Stored entries
----------------------------------------
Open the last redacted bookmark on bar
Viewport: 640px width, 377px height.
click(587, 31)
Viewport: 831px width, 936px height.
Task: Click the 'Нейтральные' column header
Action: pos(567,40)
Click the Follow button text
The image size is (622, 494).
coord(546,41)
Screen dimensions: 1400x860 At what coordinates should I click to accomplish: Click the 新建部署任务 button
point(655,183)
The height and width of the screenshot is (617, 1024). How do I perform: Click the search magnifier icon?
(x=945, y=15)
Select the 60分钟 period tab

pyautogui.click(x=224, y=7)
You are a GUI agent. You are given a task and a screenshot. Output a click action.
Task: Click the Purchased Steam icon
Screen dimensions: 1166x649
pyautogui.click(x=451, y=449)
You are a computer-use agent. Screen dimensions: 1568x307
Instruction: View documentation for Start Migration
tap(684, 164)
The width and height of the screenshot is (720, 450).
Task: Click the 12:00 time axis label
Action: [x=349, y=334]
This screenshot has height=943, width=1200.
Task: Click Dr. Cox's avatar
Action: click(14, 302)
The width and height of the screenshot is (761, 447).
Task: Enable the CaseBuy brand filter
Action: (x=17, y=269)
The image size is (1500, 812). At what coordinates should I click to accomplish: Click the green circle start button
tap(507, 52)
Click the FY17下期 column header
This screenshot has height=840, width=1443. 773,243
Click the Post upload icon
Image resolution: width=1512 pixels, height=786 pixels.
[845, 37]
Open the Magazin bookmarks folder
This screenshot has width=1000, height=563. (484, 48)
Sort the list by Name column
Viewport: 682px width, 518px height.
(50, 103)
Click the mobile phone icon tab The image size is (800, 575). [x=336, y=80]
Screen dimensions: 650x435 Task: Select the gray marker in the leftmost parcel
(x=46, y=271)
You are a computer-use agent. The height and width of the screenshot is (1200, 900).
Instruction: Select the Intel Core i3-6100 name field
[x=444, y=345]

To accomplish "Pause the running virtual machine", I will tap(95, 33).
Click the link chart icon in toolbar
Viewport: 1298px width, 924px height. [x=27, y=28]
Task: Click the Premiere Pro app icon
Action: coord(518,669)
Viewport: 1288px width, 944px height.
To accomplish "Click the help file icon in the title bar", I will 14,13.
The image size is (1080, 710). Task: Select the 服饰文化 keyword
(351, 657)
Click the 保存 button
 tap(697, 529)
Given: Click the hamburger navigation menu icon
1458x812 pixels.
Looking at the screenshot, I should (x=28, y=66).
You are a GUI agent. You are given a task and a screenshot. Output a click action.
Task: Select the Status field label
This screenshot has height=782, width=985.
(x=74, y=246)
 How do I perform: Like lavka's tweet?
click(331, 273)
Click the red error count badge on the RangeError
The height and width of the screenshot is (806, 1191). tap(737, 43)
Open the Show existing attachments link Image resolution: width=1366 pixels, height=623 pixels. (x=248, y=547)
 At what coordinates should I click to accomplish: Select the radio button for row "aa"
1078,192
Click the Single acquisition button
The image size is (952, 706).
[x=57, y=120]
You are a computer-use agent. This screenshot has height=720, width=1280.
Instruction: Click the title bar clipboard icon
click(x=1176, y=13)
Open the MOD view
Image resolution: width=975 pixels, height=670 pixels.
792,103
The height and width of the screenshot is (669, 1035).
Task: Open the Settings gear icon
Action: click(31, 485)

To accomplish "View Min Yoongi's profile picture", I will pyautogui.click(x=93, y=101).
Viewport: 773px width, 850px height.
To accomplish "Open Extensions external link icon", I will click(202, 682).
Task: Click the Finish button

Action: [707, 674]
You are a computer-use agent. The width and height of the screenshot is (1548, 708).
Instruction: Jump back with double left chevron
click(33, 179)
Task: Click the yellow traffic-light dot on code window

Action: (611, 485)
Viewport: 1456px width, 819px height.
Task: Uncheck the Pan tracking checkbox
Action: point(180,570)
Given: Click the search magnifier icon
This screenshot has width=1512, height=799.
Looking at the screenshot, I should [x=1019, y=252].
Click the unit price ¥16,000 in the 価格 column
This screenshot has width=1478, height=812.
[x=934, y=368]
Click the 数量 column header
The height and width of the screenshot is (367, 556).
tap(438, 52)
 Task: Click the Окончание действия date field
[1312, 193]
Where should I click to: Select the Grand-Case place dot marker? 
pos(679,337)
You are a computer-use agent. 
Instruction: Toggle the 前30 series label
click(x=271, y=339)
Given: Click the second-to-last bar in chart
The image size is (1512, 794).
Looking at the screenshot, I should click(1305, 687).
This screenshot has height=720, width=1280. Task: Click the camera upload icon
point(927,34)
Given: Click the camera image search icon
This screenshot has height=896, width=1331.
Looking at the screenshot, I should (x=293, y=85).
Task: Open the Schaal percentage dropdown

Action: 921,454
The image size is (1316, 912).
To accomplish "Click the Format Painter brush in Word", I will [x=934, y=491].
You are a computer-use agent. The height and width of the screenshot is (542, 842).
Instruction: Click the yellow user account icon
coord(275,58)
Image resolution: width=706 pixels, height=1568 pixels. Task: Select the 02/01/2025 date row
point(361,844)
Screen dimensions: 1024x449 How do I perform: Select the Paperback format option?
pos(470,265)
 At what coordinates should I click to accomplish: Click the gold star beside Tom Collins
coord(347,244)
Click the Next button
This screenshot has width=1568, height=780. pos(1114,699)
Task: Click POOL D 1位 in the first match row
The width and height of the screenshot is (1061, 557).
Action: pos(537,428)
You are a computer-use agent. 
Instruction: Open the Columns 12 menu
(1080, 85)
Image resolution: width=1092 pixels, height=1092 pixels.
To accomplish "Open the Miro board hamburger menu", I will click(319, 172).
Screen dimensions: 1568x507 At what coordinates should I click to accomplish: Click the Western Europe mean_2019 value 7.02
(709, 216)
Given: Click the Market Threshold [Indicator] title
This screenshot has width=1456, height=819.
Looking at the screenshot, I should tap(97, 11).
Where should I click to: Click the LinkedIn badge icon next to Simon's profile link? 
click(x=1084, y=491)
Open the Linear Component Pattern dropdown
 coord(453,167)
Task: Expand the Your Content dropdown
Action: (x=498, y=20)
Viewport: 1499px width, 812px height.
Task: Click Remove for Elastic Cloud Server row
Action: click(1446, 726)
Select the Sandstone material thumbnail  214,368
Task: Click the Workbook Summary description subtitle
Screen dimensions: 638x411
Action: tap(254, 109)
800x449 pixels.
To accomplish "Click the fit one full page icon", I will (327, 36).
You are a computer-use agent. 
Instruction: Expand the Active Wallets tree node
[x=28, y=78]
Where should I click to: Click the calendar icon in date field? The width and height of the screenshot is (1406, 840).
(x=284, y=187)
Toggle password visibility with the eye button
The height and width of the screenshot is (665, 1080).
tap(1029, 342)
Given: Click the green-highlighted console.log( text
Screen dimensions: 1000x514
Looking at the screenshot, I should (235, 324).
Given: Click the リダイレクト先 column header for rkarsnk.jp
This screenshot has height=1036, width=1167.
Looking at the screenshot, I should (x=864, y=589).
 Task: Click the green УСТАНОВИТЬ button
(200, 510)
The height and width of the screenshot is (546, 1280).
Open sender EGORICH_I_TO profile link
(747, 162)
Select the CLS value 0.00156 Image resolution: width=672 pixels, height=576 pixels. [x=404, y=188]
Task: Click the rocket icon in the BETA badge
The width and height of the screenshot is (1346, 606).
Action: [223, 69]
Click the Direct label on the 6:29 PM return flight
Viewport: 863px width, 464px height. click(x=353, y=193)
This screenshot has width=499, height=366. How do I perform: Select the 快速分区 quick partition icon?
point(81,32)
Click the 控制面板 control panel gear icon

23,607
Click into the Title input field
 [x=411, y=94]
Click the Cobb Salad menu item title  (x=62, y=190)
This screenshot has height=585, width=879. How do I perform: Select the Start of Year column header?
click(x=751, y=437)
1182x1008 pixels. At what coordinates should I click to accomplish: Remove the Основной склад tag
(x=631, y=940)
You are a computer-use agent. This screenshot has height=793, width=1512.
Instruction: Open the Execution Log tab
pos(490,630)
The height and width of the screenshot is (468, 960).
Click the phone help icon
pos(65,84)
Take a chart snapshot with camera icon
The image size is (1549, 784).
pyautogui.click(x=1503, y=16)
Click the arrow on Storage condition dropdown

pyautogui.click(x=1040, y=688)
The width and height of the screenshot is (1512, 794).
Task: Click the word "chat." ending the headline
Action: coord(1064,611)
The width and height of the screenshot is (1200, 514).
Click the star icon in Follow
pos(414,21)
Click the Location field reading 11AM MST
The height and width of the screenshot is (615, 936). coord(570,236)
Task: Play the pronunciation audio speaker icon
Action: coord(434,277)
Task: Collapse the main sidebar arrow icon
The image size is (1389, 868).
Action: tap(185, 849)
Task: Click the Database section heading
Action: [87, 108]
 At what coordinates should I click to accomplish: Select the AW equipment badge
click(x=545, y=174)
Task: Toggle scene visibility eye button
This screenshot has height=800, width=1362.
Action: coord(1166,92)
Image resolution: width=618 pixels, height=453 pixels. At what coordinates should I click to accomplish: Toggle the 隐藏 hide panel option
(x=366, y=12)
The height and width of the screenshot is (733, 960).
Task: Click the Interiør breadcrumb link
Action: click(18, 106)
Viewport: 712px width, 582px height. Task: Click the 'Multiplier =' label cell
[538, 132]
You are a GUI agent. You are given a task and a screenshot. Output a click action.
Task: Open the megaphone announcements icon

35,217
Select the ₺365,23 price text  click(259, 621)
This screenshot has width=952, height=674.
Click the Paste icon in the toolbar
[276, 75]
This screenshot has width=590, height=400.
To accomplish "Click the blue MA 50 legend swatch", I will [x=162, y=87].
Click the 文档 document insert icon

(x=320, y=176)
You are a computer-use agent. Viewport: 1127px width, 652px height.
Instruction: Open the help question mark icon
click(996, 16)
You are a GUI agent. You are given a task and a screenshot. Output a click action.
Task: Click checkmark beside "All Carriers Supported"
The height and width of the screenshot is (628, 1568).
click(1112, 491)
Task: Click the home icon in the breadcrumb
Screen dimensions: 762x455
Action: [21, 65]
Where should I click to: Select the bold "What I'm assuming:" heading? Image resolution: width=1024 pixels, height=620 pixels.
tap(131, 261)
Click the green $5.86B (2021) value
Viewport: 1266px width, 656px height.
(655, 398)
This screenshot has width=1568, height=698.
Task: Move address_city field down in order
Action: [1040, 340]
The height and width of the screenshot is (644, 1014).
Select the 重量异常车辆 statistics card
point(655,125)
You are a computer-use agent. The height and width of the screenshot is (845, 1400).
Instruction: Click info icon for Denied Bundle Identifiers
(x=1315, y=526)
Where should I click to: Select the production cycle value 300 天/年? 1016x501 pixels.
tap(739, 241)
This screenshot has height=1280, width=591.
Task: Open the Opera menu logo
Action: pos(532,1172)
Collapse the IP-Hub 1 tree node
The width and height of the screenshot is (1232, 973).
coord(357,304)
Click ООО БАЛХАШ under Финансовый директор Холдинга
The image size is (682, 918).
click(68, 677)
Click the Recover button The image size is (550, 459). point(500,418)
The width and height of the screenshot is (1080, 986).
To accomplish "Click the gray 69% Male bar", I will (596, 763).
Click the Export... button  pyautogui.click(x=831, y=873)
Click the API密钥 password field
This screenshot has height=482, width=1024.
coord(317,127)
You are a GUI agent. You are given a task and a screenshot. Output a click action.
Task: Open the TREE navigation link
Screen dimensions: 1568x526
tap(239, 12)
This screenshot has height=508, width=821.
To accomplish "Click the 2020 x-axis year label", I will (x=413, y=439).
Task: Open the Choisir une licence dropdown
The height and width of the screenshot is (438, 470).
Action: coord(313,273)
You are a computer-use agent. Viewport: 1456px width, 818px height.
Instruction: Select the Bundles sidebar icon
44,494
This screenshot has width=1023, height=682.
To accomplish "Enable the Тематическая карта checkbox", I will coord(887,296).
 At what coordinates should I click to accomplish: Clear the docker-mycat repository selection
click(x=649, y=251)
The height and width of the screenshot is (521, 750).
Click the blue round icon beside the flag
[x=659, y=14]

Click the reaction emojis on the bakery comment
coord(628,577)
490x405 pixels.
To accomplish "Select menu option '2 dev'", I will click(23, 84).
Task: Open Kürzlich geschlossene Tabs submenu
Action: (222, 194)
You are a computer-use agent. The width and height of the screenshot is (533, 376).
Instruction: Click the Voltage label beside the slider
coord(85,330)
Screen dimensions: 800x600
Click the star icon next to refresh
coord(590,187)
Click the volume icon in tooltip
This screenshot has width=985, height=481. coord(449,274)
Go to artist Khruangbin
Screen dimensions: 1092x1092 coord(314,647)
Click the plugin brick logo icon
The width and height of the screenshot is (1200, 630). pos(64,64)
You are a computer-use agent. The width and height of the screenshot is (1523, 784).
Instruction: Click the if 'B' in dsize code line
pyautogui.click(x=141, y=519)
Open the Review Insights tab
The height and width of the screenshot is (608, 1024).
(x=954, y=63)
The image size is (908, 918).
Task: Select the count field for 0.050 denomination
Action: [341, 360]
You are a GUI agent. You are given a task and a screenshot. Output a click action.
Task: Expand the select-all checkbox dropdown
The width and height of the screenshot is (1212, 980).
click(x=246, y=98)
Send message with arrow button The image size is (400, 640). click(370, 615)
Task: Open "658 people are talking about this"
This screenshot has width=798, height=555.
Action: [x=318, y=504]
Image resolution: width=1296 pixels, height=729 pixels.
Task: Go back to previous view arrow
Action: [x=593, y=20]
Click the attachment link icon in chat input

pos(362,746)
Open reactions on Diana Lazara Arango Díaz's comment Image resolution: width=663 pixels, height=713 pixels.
----------------------------------------
Please print the lines of the records from the line with "Where should I click to: Click the LinkedIn" up to and including the line with "will (327, 36).", unchanged.

→ Problem solution:
Where should I click to: Click the LinkedIn badge icon next to Simon's profile link? 
click(x=1084, y=491)
Open the Linear Component Pattern dropdown
 coord(453,167)
Task: Expand the Your Content dropdown
Action: (x=498, y=20)
Viewport: 1499px width, 812px height.
Task: Click Remove for Elastic Cloud Server row
Action: click(1446, 726)
Select the Sandstone material thumbnail  214,368
Task: Click the Workbook Summary description subtitle
Screen dimensions: 638x411
Action: tap(254, 109)
800x449 pixels.
To accomplish "Click the fit one full page icon", I will (327, 36).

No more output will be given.